3 METODOLOGIA DO ESTUDO

Revela-se aqui o propósito desafiador de se realizar uma análise “micro” da exclusão financeira, elucidando o efeito dos aspectos espaciais sobre a relação dos indivíduos com o sistema financeiro, discutindo as possíveis dimensões que esta situação pode revelar, a depender do local abordado.

Esclarece-se, então, a maneira como foi realizada a pesquisa exploratória em três “campos” distintos, mas que compartilham a classificação em cada área de “locais com grande vulnerabilidade social e econômica”. Isto permite a análise de exclusão financeira e pobreza, já mencionada anteriormente, voltando-se para o ponto fundamental de como os indivíduos, em cada localidade fragilizada, podem enfrentar o “estrangulamento financeiro”, tendo em vista as situações adversas, as urgências de necessidades básicas e as condições desfavoráveis de privações econômicas e desvantagens sociais.

O questionário aplicado em cada área considera, dessa forma, as particularidades locais, bem como as instituições financeiras presentes (ou não) e os serviços aos quais as pessoas podem ter acesso ou devem utilizar, ainda que representem um prejuízo desigual econômico.

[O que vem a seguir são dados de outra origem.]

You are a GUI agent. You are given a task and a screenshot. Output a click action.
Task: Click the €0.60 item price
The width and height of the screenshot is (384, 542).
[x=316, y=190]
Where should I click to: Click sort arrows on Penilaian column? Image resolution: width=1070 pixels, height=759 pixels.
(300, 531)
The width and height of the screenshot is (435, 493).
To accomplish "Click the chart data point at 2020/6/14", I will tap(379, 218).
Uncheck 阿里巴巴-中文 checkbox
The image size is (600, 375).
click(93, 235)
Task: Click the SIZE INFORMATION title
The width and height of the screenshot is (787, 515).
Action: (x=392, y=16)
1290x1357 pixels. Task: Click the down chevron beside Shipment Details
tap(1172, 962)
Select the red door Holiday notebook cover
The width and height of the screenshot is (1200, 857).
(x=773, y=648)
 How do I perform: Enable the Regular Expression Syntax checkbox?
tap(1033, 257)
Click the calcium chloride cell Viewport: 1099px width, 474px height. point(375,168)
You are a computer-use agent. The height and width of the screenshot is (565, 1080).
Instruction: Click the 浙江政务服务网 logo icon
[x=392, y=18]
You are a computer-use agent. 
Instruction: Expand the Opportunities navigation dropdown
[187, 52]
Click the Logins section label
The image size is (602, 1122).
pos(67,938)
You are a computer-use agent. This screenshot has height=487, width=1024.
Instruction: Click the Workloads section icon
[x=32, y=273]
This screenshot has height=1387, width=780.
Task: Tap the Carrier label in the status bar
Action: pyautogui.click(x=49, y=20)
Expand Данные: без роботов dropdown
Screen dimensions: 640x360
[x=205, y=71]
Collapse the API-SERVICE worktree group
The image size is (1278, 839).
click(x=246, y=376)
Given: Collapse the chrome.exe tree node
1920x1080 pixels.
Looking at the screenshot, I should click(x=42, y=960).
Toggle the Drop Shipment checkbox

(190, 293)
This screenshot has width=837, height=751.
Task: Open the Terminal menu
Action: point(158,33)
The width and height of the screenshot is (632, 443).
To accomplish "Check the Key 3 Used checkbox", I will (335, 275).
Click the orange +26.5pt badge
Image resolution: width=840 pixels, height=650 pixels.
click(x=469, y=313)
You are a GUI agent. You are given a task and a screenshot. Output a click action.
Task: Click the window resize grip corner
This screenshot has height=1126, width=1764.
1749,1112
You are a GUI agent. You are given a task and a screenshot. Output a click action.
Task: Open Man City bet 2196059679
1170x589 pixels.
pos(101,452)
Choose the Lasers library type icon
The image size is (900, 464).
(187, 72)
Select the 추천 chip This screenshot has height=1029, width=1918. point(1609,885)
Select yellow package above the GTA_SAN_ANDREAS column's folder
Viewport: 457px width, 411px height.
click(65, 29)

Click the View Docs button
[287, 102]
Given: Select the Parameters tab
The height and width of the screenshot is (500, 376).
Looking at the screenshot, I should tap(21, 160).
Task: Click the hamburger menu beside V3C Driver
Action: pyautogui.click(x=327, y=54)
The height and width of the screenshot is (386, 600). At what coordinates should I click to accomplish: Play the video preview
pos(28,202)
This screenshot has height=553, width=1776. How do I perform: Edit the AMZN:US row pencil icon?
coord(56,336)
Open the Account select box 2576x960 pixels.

Ressaltam-se as dificuldades enfrentadas em cada campo de pesquisa e a possibilidade dos dados primários simples gerados, com o fim de retratar a realidade descrita de maneira honesta. Isto caracteriza a riqueza do estudo etnográfico desenvolvido, e, portanto, o conhecimento específico gerado sobre determinados locais em condições de grande vulnerabilidade social e econômica e a relação de seus residentes, em sua maioria, de baixa renda com os serviços financeiros disponíveis (impossível de se obter e visualizar através de uma investigação que envolva somente dados secundários).